§ **Exercise instructions**: Report how many lines of these entries hold the string "checkbox"; reply with the number alone.

Start of Material provided

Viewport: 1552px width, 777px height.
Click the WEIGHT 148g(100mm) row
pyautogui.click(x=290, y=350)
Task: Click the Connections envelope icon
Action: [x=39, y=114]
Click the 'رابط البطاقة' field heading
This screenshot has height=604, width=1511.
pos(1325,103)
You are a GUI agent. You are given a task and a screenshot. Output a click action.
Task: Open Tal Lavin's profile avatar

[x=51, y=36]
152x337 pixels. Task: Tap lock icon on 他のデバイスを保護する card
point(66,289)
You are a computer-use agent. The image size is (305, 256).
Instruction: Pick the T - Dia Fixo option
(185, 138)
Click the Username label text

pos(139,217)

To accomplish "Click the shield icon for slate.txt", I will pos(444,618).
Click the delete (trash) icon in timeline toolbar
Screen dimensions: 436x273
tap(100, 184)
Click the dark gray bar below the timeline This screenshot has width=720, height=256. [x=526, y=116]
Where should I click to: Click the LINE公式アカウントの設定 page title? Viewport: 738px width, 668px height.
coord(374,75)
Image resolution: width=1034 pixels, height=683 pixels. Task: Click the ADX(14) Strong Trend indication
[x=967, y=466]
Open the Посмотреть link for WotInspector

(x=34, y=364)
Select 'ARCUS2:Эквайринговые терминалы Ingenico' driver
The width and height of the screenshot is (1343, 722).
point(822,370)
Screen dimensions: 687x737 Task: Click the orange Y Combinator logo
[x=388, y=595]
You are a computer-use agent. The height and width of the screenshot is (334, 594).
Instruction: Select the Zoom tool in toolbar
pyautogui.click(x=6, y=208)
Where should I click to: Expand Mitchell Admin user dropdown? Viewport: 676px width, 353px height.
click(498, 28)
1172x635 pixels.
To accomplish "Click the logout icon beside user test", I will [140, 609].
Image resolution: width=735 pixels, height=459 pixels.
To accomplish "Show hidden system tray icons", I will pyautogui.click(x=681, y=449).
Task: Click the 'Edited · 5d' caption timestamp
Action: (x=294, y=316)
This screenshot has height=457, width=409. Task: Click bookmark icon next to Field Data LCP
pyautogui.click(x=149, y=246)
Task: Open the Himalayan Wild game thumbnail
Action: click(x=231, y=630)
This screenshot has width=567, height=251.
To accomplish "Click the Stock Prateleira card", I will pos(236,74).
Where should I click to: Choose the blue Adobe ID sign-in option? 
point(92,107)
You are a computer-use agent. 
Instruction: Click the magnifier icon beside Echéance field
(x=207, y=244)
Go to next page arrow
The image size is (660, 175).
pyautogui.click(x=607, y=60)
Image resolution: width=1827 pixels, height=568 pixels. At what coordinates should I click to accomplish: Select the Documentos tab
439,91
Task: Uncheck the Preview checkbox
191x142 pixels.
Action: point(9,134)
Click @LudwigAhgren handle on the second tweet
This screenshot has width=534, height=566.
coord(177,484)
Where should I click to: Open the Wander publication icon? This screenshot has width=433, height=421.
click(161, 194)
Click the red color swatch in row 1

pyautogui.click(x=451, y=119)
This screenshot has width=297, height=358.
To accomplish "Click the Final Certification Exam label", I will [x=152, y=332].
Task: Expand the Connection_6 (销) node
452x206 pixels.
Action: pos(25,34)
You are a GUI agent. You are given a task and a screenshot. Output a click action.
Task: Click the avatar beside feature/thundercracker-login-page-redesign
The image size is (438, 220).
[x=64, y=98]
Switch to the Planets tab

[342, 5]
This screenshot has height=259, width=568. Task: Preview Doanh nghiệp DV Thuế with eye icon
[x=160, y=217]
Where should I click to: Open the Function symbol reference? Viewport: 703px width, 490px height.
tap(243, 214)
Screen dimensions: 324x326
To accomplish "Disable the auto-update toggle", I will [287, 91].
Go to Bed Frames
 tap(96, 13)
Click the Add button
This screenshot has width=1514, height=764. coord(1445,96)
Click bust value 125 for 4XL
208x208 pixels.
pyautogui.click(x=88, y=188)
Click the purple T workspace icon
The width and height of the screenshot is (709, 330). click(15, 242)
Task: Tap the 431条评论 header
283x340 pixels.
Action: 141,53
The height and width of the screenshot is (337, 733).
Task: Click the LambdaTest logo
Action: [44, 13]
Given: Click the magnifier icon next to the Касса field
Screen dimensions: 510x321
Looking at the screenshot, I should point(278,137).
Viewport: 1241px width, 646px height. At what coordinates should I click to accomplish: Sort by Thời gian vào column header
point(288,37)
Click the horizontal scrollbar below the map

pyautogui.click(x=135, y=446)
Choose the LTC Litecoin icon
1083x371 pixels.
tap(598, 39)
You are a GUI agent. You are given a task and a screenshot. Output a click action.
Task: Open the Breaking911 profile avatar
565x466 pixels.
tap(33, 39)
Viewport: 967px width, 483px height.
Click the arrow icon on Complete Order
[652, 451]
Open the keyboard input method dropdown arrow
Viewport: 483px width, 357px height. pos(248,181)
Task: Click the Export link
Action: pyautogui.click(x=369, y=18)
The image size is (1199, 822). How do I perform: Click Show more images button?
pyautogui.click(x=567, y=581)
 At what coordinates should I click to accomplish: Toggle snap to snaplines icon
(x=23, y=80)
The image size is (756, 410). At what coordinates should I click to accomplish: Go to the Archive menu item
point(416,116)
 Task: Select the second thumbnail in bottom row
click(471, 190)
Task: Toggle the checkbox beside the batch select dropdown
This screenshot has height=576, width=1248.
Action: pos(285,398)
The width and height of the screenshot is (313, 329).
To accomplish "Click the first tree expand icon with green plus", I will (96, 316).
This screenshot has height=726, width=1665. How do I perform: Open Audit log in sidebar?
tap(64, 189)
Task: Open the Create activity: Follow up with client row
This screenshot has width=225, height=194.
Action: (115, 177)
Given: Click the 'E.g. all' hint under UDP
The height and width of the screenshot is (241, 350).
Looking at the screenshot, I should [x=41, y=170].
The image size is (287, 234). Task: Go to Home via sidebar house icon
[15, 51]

End of Material provided

§ **Response for this exercise**: 2